Key high-risk populations (e.g., people living with HIV, people who inject drugs, slum residents, tribal populations, migrants, refugees, miners, individuals with silicosis, healthcare workers) • Cohort studies to identify predictors of poor care cascade outcomes by screening and follow-up of affected individuals at specific sites (e.g., HIV clinics, opioid agonist therapy centers, etc.) or using unique sampling methods (e.g., respondent-driven sampling)
• Qualitative studies may provide rich information that is generalizable to others in the affected sub-population
• Findings in a given high-risk population may have limited generalizability outside of that sub-population

Local city or district TB programs, hospitals, or clinics • Cohort and qualitative studies to understand reasons for poor care cascade outcomes • Findings may directly inform local changes in care delivery but may have limited generalizability

However, nationally-representative studies may provide suboptimal information regarding barriers to engagement in the TB care cascade for key high-risk populations—such as PLHIV (particularly in low HIV prevalence settings) [117], people who live in slums [118], people who inject drugs [119,120], prisoners [121], migrants [122], miners [123,124], individuals with silicosis [125], and healthcare workers [126] to name a few. Unique sampling methods may be required for these sub-populations. For example, finding people who inject drugs with TB—to understand care-seeking behavior and care cascade dropout—may require screening and follow-up of individuals recruited by respondent-driven sampling or from opioid agonist therapy centers [127]. Finally, cohort and qualitative studies to understand care cascade outcomes at the local city, district, hospital, or clinic level may help to directly inform local interventions and quality improvement initiatives.
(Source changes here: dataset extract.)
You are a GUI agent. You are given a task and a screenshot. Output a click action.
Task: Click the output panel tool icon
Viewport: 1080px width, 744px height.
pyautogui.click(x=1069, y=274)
5. Conclusion: Need for bold and innovative research on the care cascade

In the last few years, there has been substantial progress in developing approaches for measuring care cascades for active TB disease in high TB burden countries [[1], [2], [3],128]. However, while the TB community has gained a better understanding of the scale of patient losses throughout the cascade, we still have major shortcomings in our knowledge of how to reduce these gaps in care [129]. For some gaps, such as PTLFU and post-treatment disease recurrence, there has been a paucity of research given the scale of these problems. Even for interventions aimed at addressing gaps that have historically been dynamic areas of research—such as ACF approaches or strategies for promoting TB medication adherence—there are important limitations in our knowledge regarding their efficacy or optimal approaches to implementation. As such, research needs to be expanded across all levels of the evidence generation pathway (Fig. 2). TB researchers can take inspiration from the extensive research on the care cascade that has been conducted by the HIV community. Closing gaps in the care cascade has the potential to more rapidly accelerate reduction in TB incidence [128,130]; however, achieving this goal will require urgent investments in a bold and innovative action-oriented research agenda.

Ethics statement

Note that this is a review article for which no ethical clearances are required.

Declaration of Competing Interest

None.

Funding

RS is supported by a Doris Duke Clinical Scientist Development Award. RRN is supported by a National Institutes of Health Career Development Award (NIAID K23 AI132648-02) and an American Society of Tropical Medicine and Hygiene Burroughs Wellcome Fellowship. The funders had no role in study design, data collection and analysis, decision to publish, or preparation of the manuscript.